═════ ENTRIES

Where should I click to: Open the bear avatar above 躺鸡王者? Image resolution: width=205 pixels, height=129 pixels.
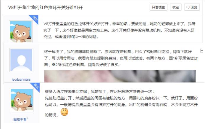tap(22, 100)
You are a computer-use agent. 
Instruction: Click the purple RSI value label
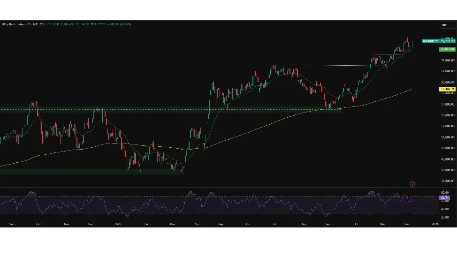(x=444, y=198)
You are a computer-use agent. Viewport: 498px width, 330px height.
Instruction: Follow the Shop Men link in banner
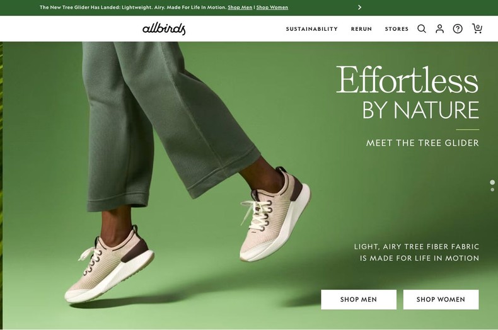(x=240, y=8)
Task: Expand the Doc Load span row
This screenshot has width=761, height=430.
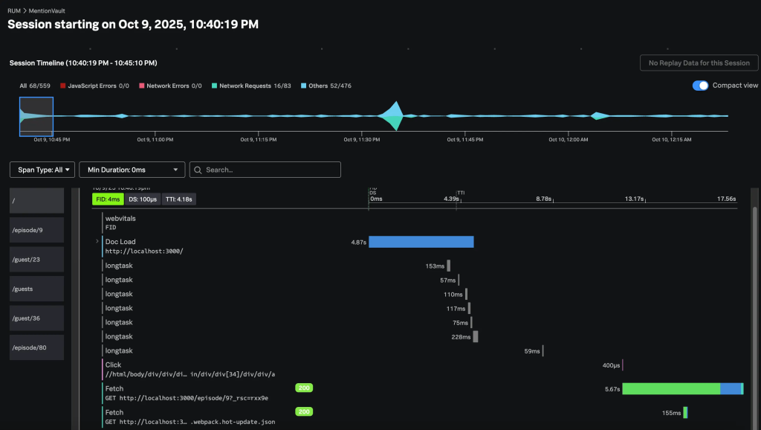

══════════

- _PROBLEM TO SOLVE_:
Show each line from the listing above that contains the string "Instruction", treating uppercase and lowercase as different.

- _SOLUTION FOR THIS PROBLEM_:
Instruction: Click the purple RSI value label
Instruction: Follow the Shop Men link in banner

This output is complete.